Eylülde banttan inmeye başlayacak ilk modelin SWM G01 PRO olacağını söyleyen SWM ve JAC Türkiye Ticari Operasyonlar Direktörü Burak Azmanoğlu da şu bilgileri paylaştı:

“SWM markasıyla 2026 yılında G03F modelimizi, 2027 yılına geldiğimizde de bir MPV modele daha yerli üretim bandına dahil edeceğiz. Öte yandan diğer markamız JAC modelleri de Eskişehir’de üretime başlıyor. 1964’ten bu yana çalışmalarına devam eden ve 600 bin adetlik küresel satış hacmine sahip JAC’ın ilk yerli modeli E30X olacak ve yıl sonu itibariyle üretimine başlanacak. Önümüzdeki sene JAC’ın PHEV pick-up modeli, ardından 2027’de de hem hibrit hem elektrikli olarak bir SUV model daha üretim hattına dahil olacak."
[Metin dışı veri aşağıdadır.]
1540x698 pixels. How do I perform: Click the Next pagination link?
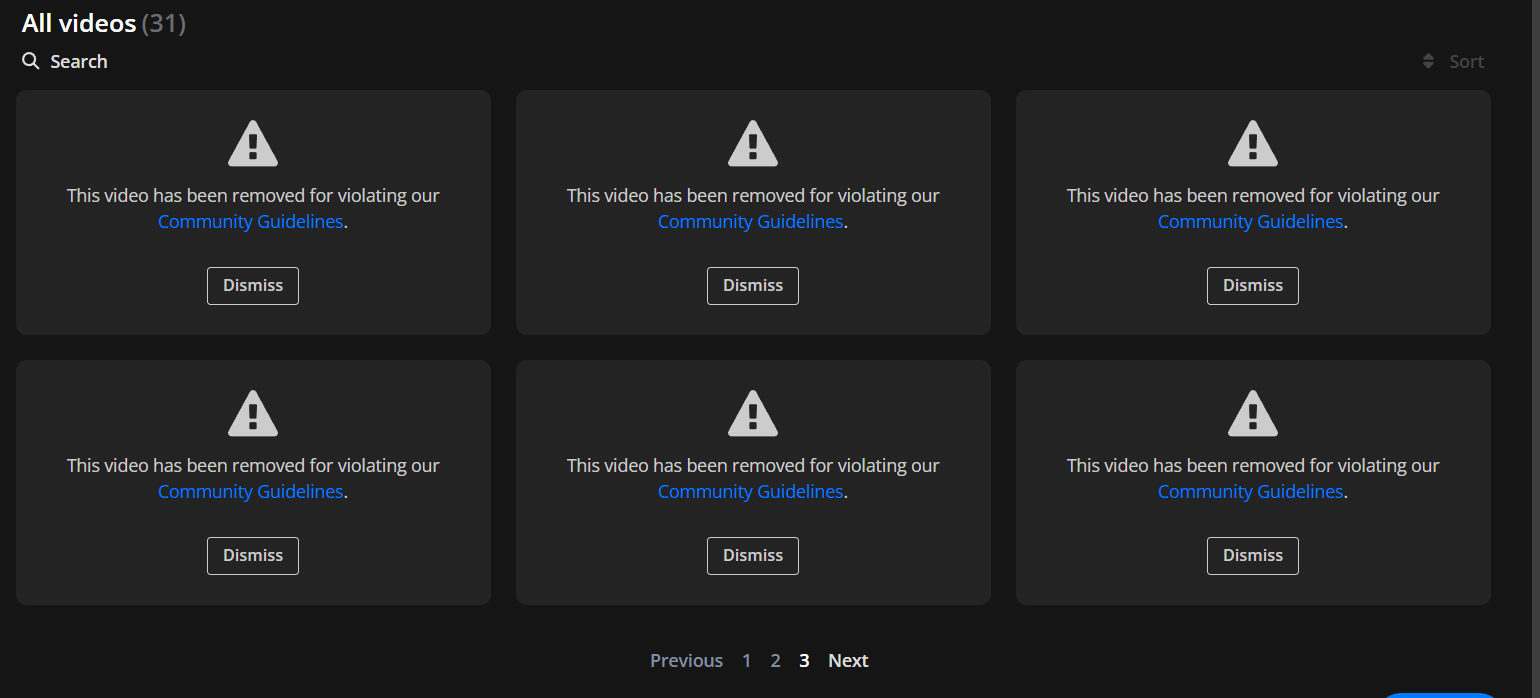(x=848, y=661)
Bugün itibariyle Türkiye’de SWM markasıyla 17 satış noktasıyla hizmet sözleşmesi yaptıklarını belirten Burak Azmanoğlu, şöyle devam etti:

“Yedi tane servis noktamız var. Türkiye’nin 81 ilinden çok fazla telefon alıyoruz, çok fazla bayilik başvurusu var. Bizim de tabii öncelik verdiğimiz bir konu var. İnce eleyip sık dokuyoruz. Bizimle aynı vizyonu, aynı heyecanı paylaşan tüm paydaşları yine SWM çatısı altında toplamak için yoğun bir çaba sarf ediyoruz. Hedefimiz bu ay sonuna 20, yıl sonuna kadar da 30 tane bayiye çıkmak. Böylece Türkiye’deki pazar kapsama alanımız yüzde 90’a çıkmış olacak. Yeni bir markayız. Dolayısıyla bizim için üç tane gelişim alanı var. Bunlardan bir tanesi ve en önemlisi bizler için eğitim. Eğitim konusuna çok büyük önem veriyoruz. Biz Eskişehir’deki yeni tesisimizde SWM Akademisi’ni planlamış durumdayız. Türkiye’nin farklı coğrafyalarından gelen tüm teknisyen arkadaşlarımız, tüm servis ekibi, danışman ekibi bizlerle beraber buna dahil olacak. Ve Türkiye’nin her bir yanında aynı kalite ve hizmet standardında satış sonrası hizmetleri vermek için organizasyonumuzu planlamış durumdayız. Operasyona başladığımız andan itibaren herhangi bir kesinti olmadan müşteri memnuniyetini en iyi şekilde sağlayabilmek için yüzde 95’lik yedek parça bulunabilirlik hedefimizi planlamış durumdayız. Bu konudaki yapılanmamız da aynı hızla devam ediyor. Türkiye’de üretilecek olan araçlarımız için Türkiye’deki garantiyi 5 yıl veya 150 bin kilometre olarak belirledik. Dolayısıyla Türk tüketicisi de bu özel garanti koşulları altında yeni SWM G01 PRO’ya sahip olabilecek.”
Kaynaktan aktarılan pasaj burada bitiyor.